A Decade of Litigation in the Rockies
Market Insight 03 January 2024 03 January 2024
Projects & Construction
The Court of King’s Bench recently dismissed the entirety of a claim brought on behalf of a Condominium Corporation against all of the Defendants over a dozen years ago due to long delay.
This action arose from alleged deficiencies in the construction of a residential condominium complex called “The Portal”, located in Canmore, Alberta. The Portal was constructed between 2004 and early 2007 and the Statement of Claim was filed in September 2010. Throughout this litigation, the Condominium Corporation was represented by four law firms and over the course of 13 years only minimal steps were completed.

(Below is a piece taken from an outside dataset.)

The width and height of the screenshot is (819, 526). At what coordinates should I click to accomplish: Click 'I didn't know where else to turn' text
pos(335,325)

Eleven Defendants applied to dismiss the entirety of the Condominium Corporation’s Action due to long delay, pursuant to the Alberta Rules of Court r. 4.31, on the basis that there was inordinate and inexcusable delay resulting in significant prejudice to the Defendants. Over the course of 13 years, the Condominium Corporation only conducted Questioning of two former employees of one of the Defendants which resulted in a total of 63 pages of transcript and produced three preliminary expert reports.
The Defendants collectively argued that there was a substantive concern in this litigation that the memories of design professionals were fading, many potential witnesses had died and others were no longer fit to testify due to illness, the Portal itself was now 15 to 17 years old and had been subject to deterioration and the changing weather in the Canadian Rockies, the engineer Defendant was bankrupt and another Defendant corporation had been dissolved.

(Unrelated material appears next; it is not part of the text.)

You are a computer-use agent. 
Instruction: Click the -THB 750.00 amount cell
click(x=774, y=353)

The Court stated that the lack of progress in Questioning was concerning, and it was troubling the fact that the first stage in the discovery process took so long. The first key witnesses that played a central role during the early design development phases passed away on May 31, 2015, which was 5 years after the Statement of Claim was filed. As Questioning had not occurred in a timely manner, these witnesses could no longer provide their evidence. The Court found that there was no reason his evidence was not acquired through Questioning before his passing.
When considering whether there has been inordinate delay, the lack of progress is an important factor in the Court’s decision. The Court agreed that without some of these key witnesses, it would be extremely difficult to provide an appropriate factual foundation for a standard of care opinion as this matter progressed.

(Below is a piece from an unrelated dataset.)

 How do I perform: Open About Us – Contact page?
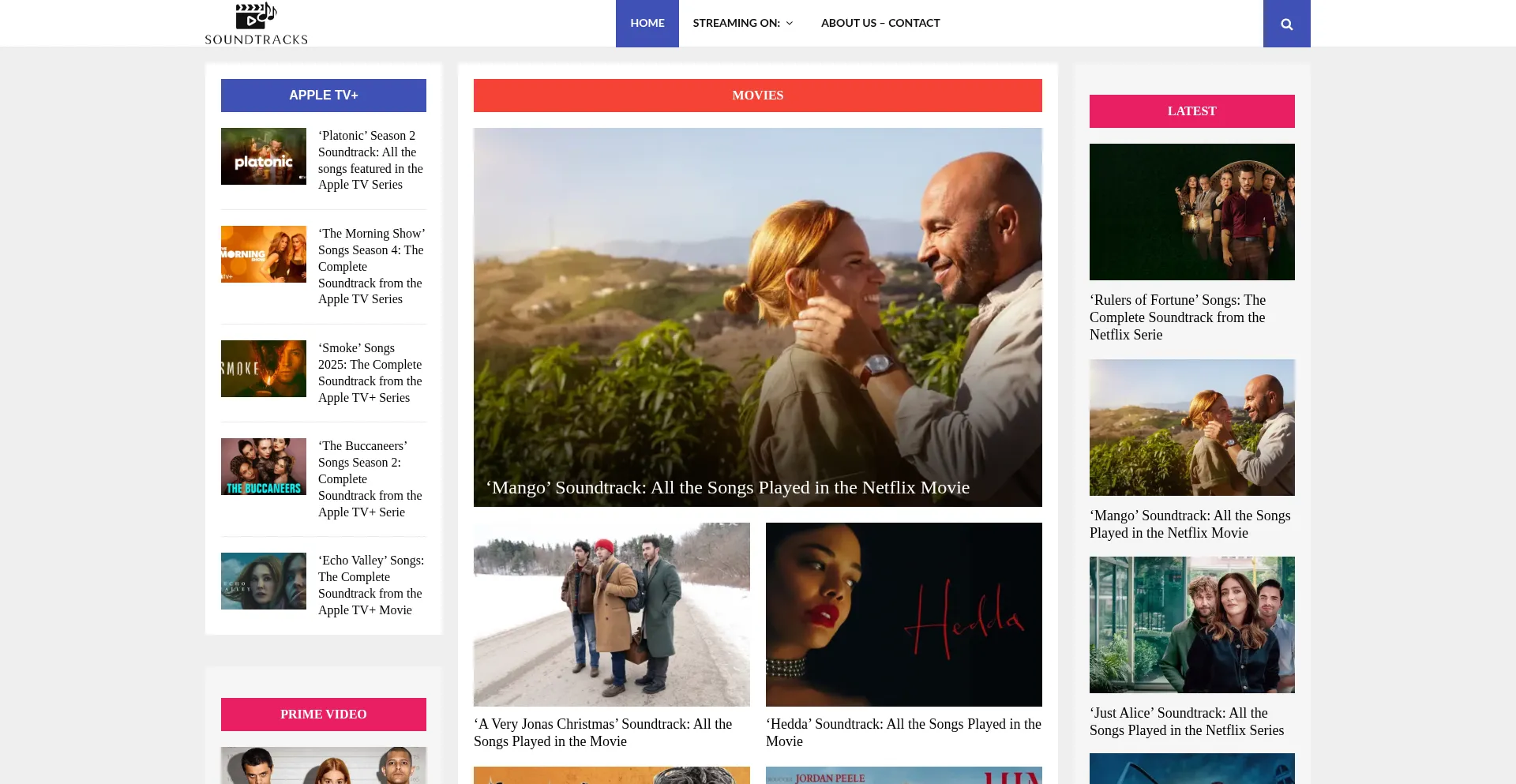coord(880,23)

The Condominium Corporation argued lay witness evidence was not expected to play a significant role in the determination of the Condominium Corporation’s claim or the defence of the Defendants and as such, any defence that fading memories was at issue was irrelevant. Further, the Plaintiff argued that the vast majority of the related issues in question could be determined by reference to records produced and expert reports. The Condominium Corporation had produced few expert reports that ultimately indicated that further investigative work was necessary before a final report could be issued. The Court found that none of the expert reports were acceptable.
The Court noted that there was no reasons why expert reports were not pursued within a couple of years after the initial Statement of Claim was filed and subsequently produced by the end of 2014. There was now a two-decade gap between the time of the disputed work and the potential time this Action would be set down for trial leading to the further deterioration of physical evidence and fading memories. The Court stated, the Condominium Corporation has a fundamental problem because much of the necessary evidence is now over fifteen years. Undoubtedly, memories are fading, and important witnesses are in poor health… many potential witnesses have died. This inherent problem has arisen because the Plaintiff did not advance this litigation promptly.
In cases such as this, the Court requires lay witness evidence before making a finding on certain critical points, “to determine who made what decisions, why they made those decisions, and when they made those decisions,” and the timelines associated with those decisions.
Throughout this litigation, the Defendants inquired on the status of the Action on multiple occasions, entered into a litigation plan and expressed concern about the potential for prejudice. The Court found that there was no suggestion that the Defendants acquiesced in any delay and found no sufficient reasons to excuse the delays that occurred. The Condominium Corporation further did not submit any evidence any of the Defendants contributed to the delay. Ultimately, Justice Nixon found that the Plaintiff’s evidence neither established an adequate excuse for the delay in this Action, nor does it effectively rebut the Defendants’ prejudice.
Ultimately, the Court determined there was significant nexus amongst the parties such that prejudice to one is prejudice to all given the intertwining of the business relationships amongst the various Defendants. As there had been a number of deaths and illness to many key witnesses, it would not be possible for the Court to make a fair and reasonable determination on critical facts without these key witnesses. Further, the building envelope components ranged between 15 to 17 years old and any replacement work done now or in the future would have, at minimum, been “subject to a heavy discount for betterment”. The Court stated that “Fading memories is a real concern, the absence of key memories because of multiple deaths and certain illnesses is a game changer” and it was time to allow the Defendants to move on with their lives.